─── Provided data

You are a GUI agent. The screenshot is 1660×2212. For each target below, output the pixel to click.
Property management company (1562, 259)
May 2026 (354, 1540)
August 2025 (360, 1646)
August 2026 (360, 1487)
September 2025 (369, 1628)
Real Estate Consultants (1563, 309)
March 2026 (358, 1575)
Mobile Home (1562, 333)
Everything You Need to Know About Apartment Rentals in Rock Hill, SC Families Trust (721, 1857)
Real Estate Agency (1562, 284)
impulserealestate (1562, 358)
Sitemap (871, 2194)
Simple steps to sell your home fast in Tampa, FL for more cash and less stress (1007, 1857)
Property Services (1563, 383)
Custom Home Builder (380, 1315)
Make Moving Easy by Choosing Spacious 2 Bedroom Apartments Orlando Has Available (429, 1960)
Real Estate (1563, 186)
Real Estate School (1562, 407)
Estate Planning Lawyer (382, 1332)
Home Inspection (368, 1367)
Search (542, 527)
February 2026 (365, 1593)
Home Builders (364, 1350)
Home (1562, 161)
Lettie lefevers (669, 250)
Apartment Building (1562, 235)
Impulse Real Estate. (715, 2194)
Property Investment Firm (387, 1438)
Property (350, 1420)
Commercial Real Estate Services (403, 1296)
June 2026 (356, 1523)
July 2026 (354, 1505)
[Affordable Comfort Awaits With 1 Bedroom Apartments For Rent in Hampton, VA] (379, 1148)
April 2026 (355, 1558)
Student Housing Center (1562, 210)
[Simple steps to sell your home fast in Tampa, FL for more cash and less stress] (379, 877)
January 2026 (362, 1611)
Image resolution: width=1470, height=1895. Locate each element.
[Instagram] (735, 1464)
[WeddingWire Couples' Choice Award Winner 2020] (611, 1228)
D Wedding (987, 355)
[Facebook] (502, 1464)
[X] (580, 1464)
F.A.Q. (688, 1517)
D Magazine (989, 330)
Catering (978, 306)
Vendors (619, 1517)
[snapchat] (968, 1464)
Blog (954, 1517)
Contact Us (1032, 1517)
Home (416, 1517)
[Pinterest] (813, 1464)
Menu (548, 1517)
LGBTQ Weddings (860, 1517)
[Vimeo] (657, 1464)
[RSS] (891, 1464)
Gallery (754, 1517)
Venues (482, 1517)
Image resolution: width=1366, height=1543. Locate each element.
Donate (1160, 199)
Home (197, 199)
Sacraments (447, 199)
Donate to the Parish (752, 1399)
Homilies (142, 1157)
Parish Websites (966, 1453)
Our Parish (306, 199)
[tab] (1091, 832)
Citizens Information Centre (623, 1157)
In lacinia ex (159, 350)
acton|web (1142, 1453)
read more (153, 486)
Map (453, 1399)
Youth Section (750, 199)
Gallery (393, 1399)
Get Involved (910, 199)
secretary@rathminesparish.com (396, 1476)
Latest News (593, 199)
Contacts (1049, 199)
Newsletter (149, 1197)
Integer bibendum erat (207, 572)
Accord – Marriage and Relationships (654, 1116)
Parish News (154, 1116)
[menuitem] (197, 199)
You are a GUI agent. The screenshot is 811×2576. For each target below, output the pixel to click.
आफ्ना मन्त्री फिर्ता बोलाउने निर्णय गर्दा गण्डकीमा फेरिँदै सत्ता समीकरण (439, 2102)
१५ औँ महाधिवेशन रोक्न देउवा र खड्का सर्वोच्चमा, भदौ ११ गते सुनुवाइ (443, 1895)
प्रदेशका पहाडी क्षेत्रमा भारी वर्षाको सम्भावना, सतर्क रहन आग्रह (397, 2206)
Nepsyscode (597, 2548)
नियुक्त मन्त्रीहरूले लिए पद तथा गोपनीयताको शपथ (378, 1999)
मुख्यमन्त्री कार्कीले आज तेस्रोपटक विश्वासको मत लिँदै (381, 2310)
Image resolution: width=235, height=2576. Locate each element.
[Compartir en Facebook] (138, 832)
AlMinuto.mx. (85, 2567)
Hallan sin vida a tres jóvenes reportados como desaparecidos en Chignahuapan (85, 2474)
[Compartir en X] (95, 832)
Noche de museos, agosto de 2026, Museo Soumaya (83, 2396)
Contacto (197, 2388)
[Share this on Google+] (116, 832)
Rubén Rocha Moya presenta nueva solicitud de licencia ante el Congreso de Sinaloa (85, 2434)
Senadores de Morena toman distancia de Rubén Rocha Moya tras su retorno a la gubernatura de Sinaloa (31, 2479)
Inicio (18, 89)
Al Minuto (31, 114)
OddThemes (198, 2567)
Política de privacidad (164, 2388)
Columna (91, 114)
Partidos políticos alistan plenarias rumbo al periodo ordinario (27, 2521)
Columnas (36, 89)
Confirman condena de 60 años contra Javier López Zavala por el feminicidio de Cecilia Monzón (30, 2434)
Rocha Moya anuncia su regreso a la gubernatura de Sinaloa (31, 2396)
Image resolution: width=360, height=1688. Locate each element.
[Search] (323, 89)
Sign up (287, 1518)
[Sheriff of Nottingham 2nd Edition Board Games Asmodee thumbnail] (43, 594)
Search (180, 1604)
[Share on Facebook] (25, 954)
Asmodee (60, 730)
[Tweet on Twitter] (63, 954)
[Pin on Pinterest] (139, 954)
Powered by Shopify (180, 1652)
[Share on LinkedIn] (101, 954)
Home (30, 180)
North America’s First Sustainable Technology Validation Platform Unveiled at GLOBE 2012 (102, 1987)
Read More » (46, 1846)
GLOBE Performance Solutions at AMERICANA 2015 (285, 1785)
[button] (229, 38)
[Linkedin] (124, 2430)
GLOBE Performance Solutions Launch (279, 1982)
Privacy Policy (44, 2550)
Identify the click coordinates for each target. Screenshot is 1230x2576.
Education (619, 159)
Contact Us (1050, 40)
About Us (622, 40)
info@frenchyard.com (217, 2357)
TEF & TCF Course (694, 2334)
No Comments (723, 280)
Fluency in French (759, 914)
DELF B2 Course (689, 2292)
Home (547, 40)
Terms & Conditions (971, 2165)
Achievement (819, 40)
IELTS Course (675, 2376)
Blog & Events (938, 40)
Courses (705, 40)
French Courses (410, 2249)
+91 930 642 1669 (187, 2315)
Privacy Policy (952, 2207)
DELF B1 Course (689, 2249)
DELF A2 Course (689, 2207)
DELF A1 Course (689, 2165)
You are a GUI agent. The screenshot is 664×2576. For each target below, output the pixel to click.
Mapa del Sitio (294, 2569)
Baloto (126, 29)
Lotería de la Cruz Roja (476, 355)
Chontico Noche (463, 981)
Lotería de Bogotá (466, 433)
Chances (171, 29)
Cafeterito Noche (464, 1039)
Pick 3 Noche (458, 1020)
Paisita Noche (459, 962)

──────

Activity → Please return only the lines above, starting at the line that has "[RSS] (891, 1464)" and ending at the line that has "Map (453, 1399)", keeping both and leaving each one unchanged.

Solved problem →
[RSS] (891, 1464)
Gallery (754, 1517)
Venues (482, 1517)
Image resolution: width=1366, height=1543. Locate each element.
Donate (1160, 199)
Home (197, 199)
Sacraments (447, 199)
Donate to the Parish (752, 1399)
Homilies (142, 1157)
Parish Websites (966, 1453)
Our Parish (306, 199)
[tab] (1091, 832)
Citizens Information Centre (623, 1157)
In lacinia ex (159, 350)
acton|web (1142, 1453)
read more (153, 486)
Map (453, 1399)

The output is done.